On Fri, Jul 13, 2012 at 7:48 PM, Will Drewry <wad@...omium.org> wrote:
> On Fri, Jul 13, 2012 at 6:00 PM, Andrew Lutomirski <luto@....edu> wrote:
>> On Fri, Jul 13, 2012 at 10:06 AM, Will Drewry <wad@...omium.org> wrote:
>>> If a seccomp filter program is installed, older static binaries and
>>> distributions with older libc implementations (glibc 2.13 and earlier)
>>> that rely on vsyscall use will be terminated regardless of the filter
>>> program policy when executing time, gettimeofday, or getcpu.  This is
>>> only the case when vsyscall emulation is in use (vsyscall=emulate is the
>>> default).
>>>
>>> This patch emulates system call entry inside a vsyscall=emulate by
>>> populating regs->ax and regs->orig_ax with the system call number prior
>>> to calling into seccomp such that all seccomp-dependencies function
>>> normally.  Additionally, system call return behavior is emulated in line
>>> with other vsyscall entrypoints for the trace/trap cases.
>>>
>>> Reported-by: Owen Kibel <qmewlo@...il.com>
>>> Signed-off-by: Will Drewry <wad@...omium.org>
>>>
>>> v2: - fixed ip and sp on SECCOMP_RET_TRAP/TRACE (thanks to luto@....edu)
>>
>>> @@ -253,6 +273,12 @@ bool emulate_vsyscall(struct pt_regs *regs, unsigned long address)
>>>
>>>         current_thread_info()->sig_on_uaccess_error = prev_sig_on_uaccess_error;
>>>
>>> +       if (skip) {
>>> +               if ((long)regs->ax <= 0L) /* seccomp errno emulation */
>>> +                       goto do_ret;
>>> +               goto done; /* seccomp trace/trap */
>>> +       }
>>> +
>>>         if (ret == -EFAULT) {
>>>                 /* Bad news -- userspace fed a bad pointer to a vsyscall. */
>>>                 warn_bad_vsyscall(KERN_INFO, regs,
>>> @@ -271,10 +297,11 @@ bool emulate_vsyscall(struct pt_regs *regs, unsigned long address)

● **Data extract**:

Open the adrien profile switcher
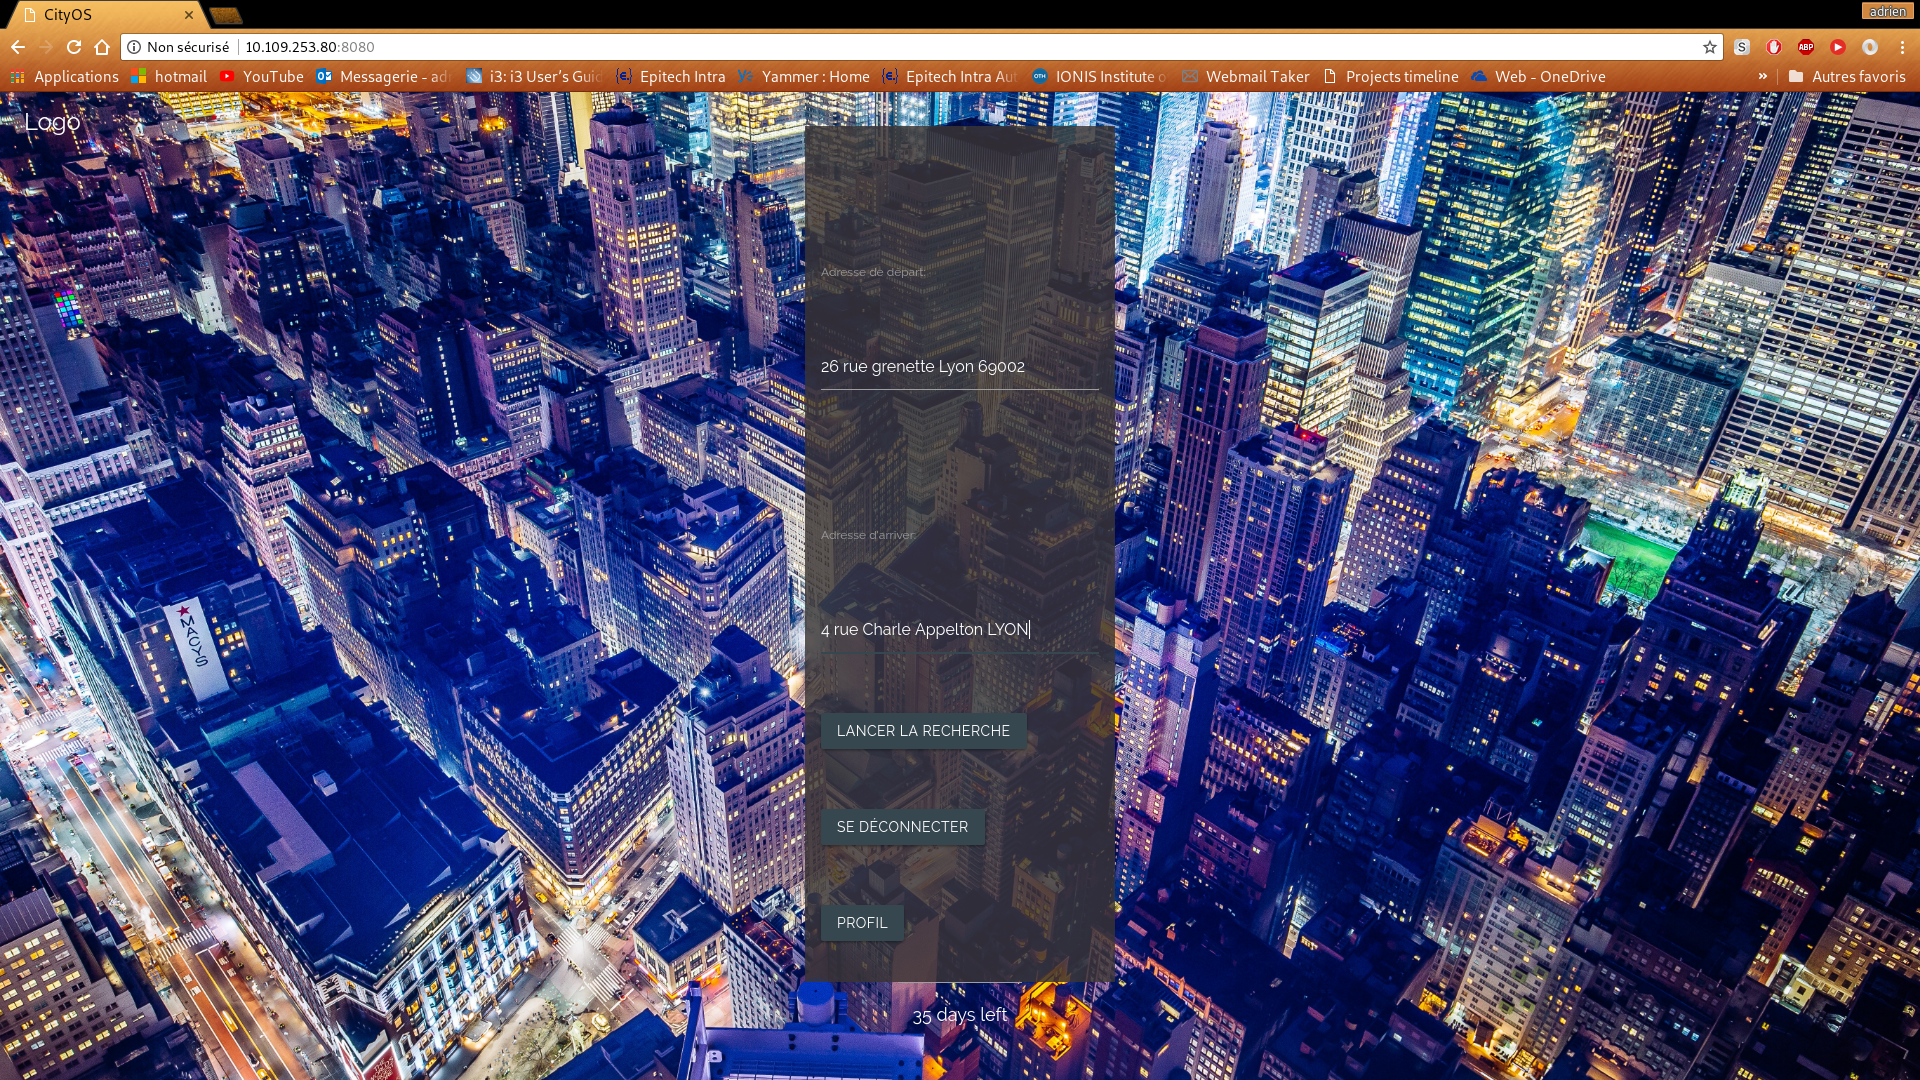The image size is (1920, 1080). click(1886, 12)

● **What you will do**:
1. Reproduce the part of the vsyscall patch email between "On Fri, Jul 13, 2012 at 7:48" and "2.13 and earlier)", inclusive.
2. Which three calls does the vsyscall patch email name as leading to termination when a seccomp filter is installed?
3. Write what comes next in the vsyscall patch email, picking up after its last line.

● **Answer list**:
1.
On Fri, Jul 13, 2012 at 7:48 PM, Will Drewry <wad@...omium.org> wrote:
> On Fri, Jul 13, 2012 at 6:00 PM, Andrew Lutomirski <luto@....edu> wrote:
>> On Fri, Jul 13, 2012 at 10:06 AM, Will Drewry <wad@...omium.org> wrote:
>>> If a seccomp filter program is installed, older static binaries and
>>> distributions with older libc implementations (glibc 2.13 and earlier)

2. time, gettimeofday, getcpu

3.
>>>
>>>         regs->ax = ret;
>>>
>>> +do_ret:
>>>         /* Emulate a ret instruction. */
>>>         regs->ip = caller;
>>>         regs->sp += 8;
>>> -
>>> +done:
>>>         return true;
>>>
>>>  sigsegv:
>>> --
>>> 1.7.9.5
>>>
>>
>> This has the same odd property as the sigsegv path that the faulting
>> instruction will appear to be the mov, not the syscall.  That seems to
>> be okay, though -- various pieces of code that try to restart the segv
>> are okay with that.
>
> Yeah - I would otherwise do
>   regs->ip += 9;
> but I wanted to match the code that was therefor SIGSEGV.  If regs->ip
> += 9 _just_ for the SIGSYS case is fine, then I'll make that change
> shortly.  Since any code that sees the vsyscall address should be wise
> enough to avoid it, perhaps that's why the SIGSEGV hasn't had a
> problem so far.

I dashed this off without more thought. It's best to leave it as is
because any return to the emulated page will cause a vsyscall fault
event.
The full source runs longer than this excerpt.